I don't really like rappers who go that far back because, frankly, I think rappers have gotten better as time has gone on. Rakim might be held up as a great rapper for his innovations, but I truly believe that his innovations have been assimilated and improved on by other people. He might extend and shorten his lines in unexpected ways poetically and musically, but he was never able to put them into structures that fit as well together as those of Notorious B.I.G., like on "Hypnotize." Kool G Rap might have long, complex, multisyllabic rhymes, but I wasn't sure if he ever combined production genius with a completely novel, complex rhyme scheme like Eminem did on "Lose Yourself."

However, I really enjoyed this Kool G Rap song, which, like I said, was unexpected. On this song, though, I wasn't looking for his rhymes, which is generally the last thing I pick up on a song, but the rhythms of his words. What I enjoyed so much about his musical rhythms on this song was the one, small, but very unique/characteristic idea he kept repeating. It was honestly music to my ears — pun intended — when he started repeating the idea that he first mentions around 0:11, on the words "front of my." The important aspects of this idea are that it's 3-notes long, and faster than his other rhythms, and are triplets (which is a technical, musical term, so I won't go into it.) This 3-note and fast rhythm, which I'll call rhythm 1 just for simplicity's sake, stands out from his other rhythms, which are generally slower.

Now, let me walk you through how I heard this song. I heard this rhythm 1 idea once, and it stuck out because it was so unique from the other rhythms he was rapping. When he repeated it around 0:14, on "raggedy," I knew that something was going on. However, it was up to Kool G Rap to get the most out of this idea. At 0:15, he does rhythm 1 again, on "kickin a." Again, everything I'm quoting has 3 notes/syllables (they're the same thing,) and they're all fast rhythms.

Having mentioned rhythm 1 three times already, I was dying, dying, dying for him to mention it throughout the rest of the song. But from 0:17 to 0:34, he doesn't at all. That might not sound like a long time, but in music that's 7 bars, which is a long time in terms of musical time. At this point, I was incredibly disappointed, and thought I'd be able to dismiss KGR as just another good-but-not-great rapper. However, when he brought rhythm 1 back at around 0:35, on "thinking a-", my heart leapt for joy. He even does it again, right after, on "gotta get". I now knew this was a rapper to be reckoned with.

That's because this is clearly a musician who understands how to unify an extended musical structure, a 4-minute long song, in unique ways. His simple repetition of a unique rhythm is a great way to keep the thread of dramatic tension throughout this entire song taught. After 0:36, I'm not paying at all to the words Kool G Rap is saying, but instead listening for that unique rhythm. Every time it comes back, it's a relieving satisfaction of my musical expectations.

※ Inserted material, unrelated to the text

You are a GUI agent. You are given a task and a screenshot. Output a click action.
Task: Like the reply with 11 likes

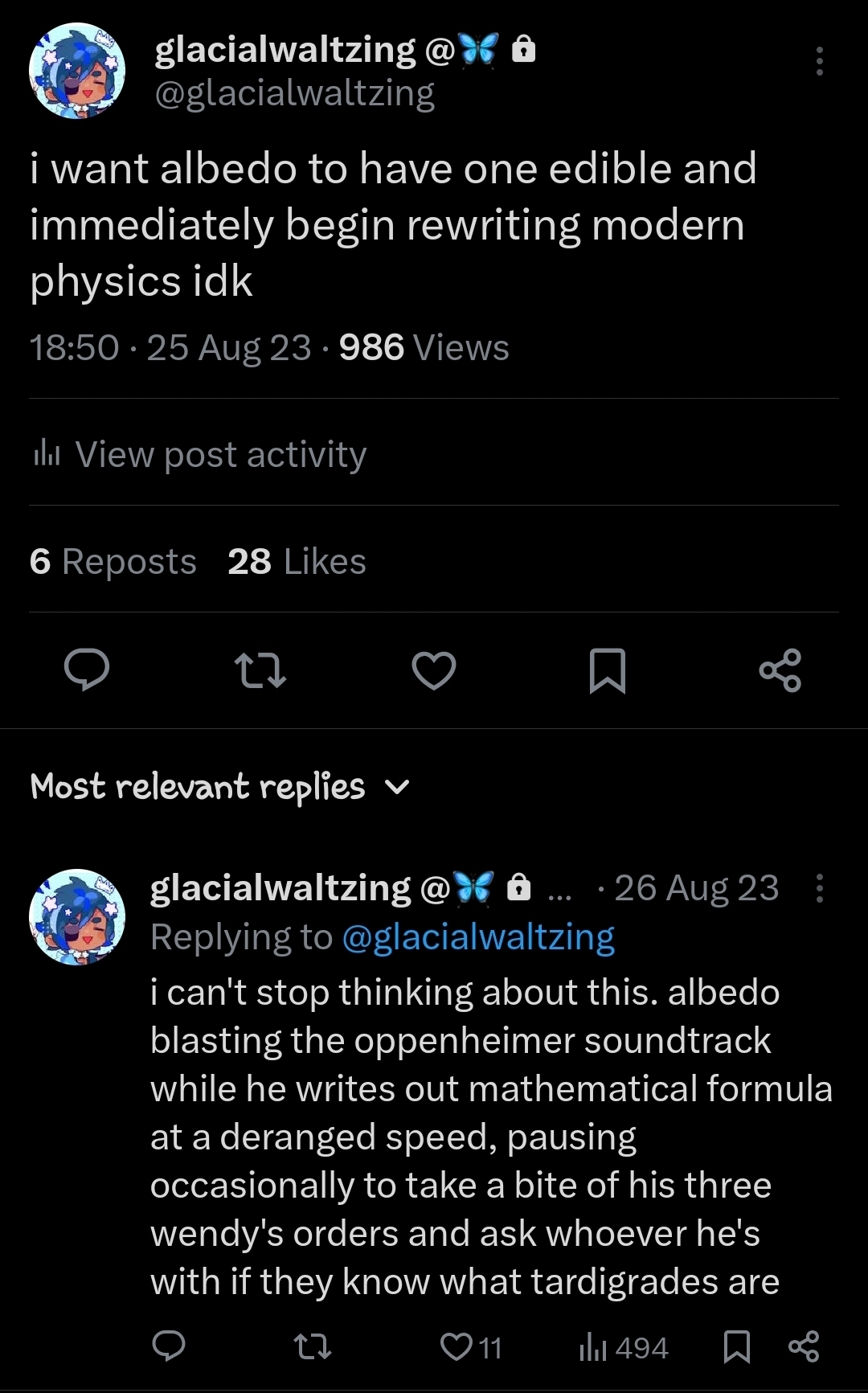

For instance, he does it again at 0:45 and 0:55. I'll let you track down the rest of the times it occurs, because it's honestly so much fun to do so.

Thanks for passing him along!



Tuesday, April 14, 2015

Rap Music Analysis #3 - Is Nas The Best Technical Rapper Ever...By Far?

 Let’s take a look at another rap music analysis. This time we’ll be looking at Nas’ 2nd (and only verse) on one of his most recent collaborations with Dr. Dre, “Don’t Get Carried Away”  (although I believe the track is on a Busta Rhymes CD.) It contains two of my all-time favorite moments in rap music. To do this, we will use the same techniques that we did in the Game and Eminem analyses to investigate some of the same areas: for instance, where the accents in fall in the bar, and what exactly should be counted as an accent. However, the answers we get this time won’t be as clean and tidy as the ones we got in Eminem and Game. In a way, it’s fortuitous that the Game and Eminem analyses were the first ones that I did. I don’t think I could even begin to have understood Nas’ music without knowing what the Game and Eminem analysis teach me

**A quick note: towards the end of this, things get pretty complicated. But I promise, if you stick with it and work through it all (I explain it in pretty painstaking detail), it will be very, very worth it. And I've included the full sheet music of the verse at the bottom of this post, just scroll down to it if you ever need to clarify something for yourself that I make reference to.

Nas begins the verse with the first of the two favorite moments in rap music of mine that are in this song. Right off the bat, Nas utilizes a certain type of accent that we saw in the Eminem analysis: assonance. That is, the repetition of a vowel sound will cause a certain note/word to stick out in the listener’s ear. Here, it is starts with the middle syllable “nig“ on the first beat and is then reflected in the same place on beat 2 (that is, right on the beat): “is”. Next, Nas begins his first extended poetic grouping: harder / smarter / martyr. A solid, fairly complex rhyme to execute (sidebar: how hard or unique it is of a rhyme that a rapper uses should also be considered when assessing how good they are. For instance, Em did accent a single syllable more than once a beat in the last verse we took a look at, in “Business”, but let’s be honest: he was very smart in his choice of the syllable he did accent so much. That syllable is “ee”. There are TONS of words that have an “ee” sound. Just sayin’.). But the rhyme has nothing to do with one of my favorite rap moments of all time.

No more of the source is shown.